What’s More Embarassing: Getting Pushed Off A Cliff Or Getting Trampled By An Elephant?

HELENA, Mont.  — They were newlyweds, but she was having second thoughts about the 8-day-old marriage, court documents say. The couple drove the short distance from their Kalispell home to Glacier National Park, where they got into an argument. He grabbed her by the arm, but she pulled away and shoved him face-first off a cliff to his death. Federal prosecutors have given their version of what happened to Cody Lee Johnson, 25, two months after his body was found in an area of the park so steep and rugged that a helicopter had to be used in the recovery. Jordan Linn Graham, 22, appeared Monday in federal court in Missoula on a second-degree murder charge in Johnson’s July 7 death. Her attorney, public defender Andrew Nelson, declined to comment. Johnson’s family and friends had called for an investigation since the body was recovered July 12 below the Loop Trail near the sheer cliff drops of the park’s popular Going to the Sun Road. Johnson loved her and was excited for their marriage after a two-year courtship, but his relatives suspected that Graham didn’t exactly reciprocate, family friend Tracey Maness said. She was aloof, didn’t want to spend time with his family, and clammed up when she did, Maness said. He told his mother that Graham would change when they got married, Maness said. “Nobody ever could have thought something like this could happen,” she said. On the night Johnson died, Graham told a friend that she meant to talk with Johnson about “having second thoughts about having been married,” according to an FBI affidavit filed with the criminal complaint.
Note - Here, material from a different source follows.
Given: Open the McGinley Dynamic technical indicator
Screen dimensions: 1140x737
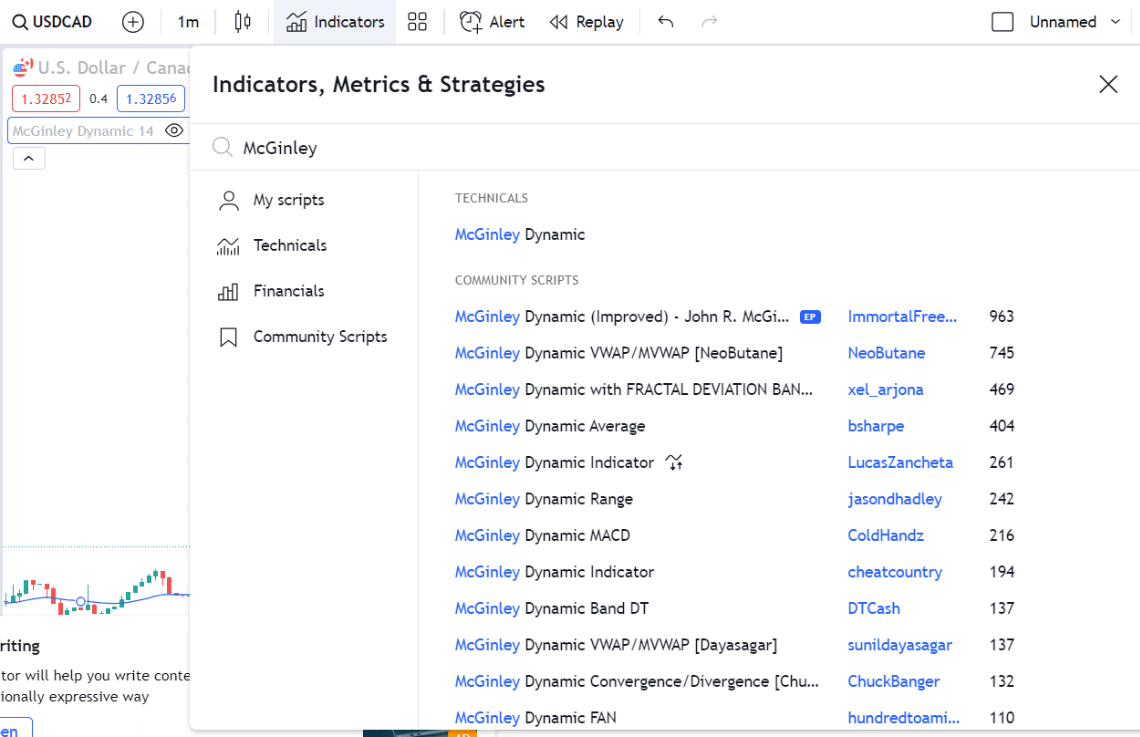Looking at the screenshot, I should [519, 234].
Just before 9 p.m., she texted the friend that she was about to talk to him. “But dead serious if u don’t hear from me at all again tonight, something happened,” Graham wrote, according to the affidavit. Johnson was reported missing July 8 when he failed to show up for work, and Graham was questioned the following day. She originally told investigators that Johnson sent her a text message the night of his death, saying he was going for a drive with a friend from out of town. She said she arrived to see a dark-colored car pulling out of their driveway, and that Johnson was in it. On July 11, two days after that interview, Graham told a park ranger in Glacier that she had found the body below the popular Loop area, the affidavit said. The park ranger commented that it was unusual that she found it. “It was a place he wanted to see before he died,” she said, according to the affidavit. “He would come up here with friends to drive fast when his friends were visiting from out of town.” Five days later, Graham admitted to authorities in a second interview that she had lied, according to the affidavit. She told them she and Johnson had an argument, were upset and decided to go to the Loop Trail. They continued arguing on the trail, and it intensified. At one point, she turned to walk away, but Johnson grabbed her arm, she said. She turned around, removed his hand from her arm and “due to her anger, she pushed Johnson with both hands in the back, and as a result, he fell face first off the cliff,” the affidavit said. Maness described Johnson as a “big goofball” with a great sense of humor who was into cars, video games, four-wheeling and kayaking. He and Graham during their engagement would go to Glacier for some of the easy day hikes, most recently in May, she said. She said the family is relieved that the investigation is finally complete and charges brought after two months. “Two months probably isn’t very long for an FBI investigation, but when you’re waiting for answers, that’s a lifetime,” she said.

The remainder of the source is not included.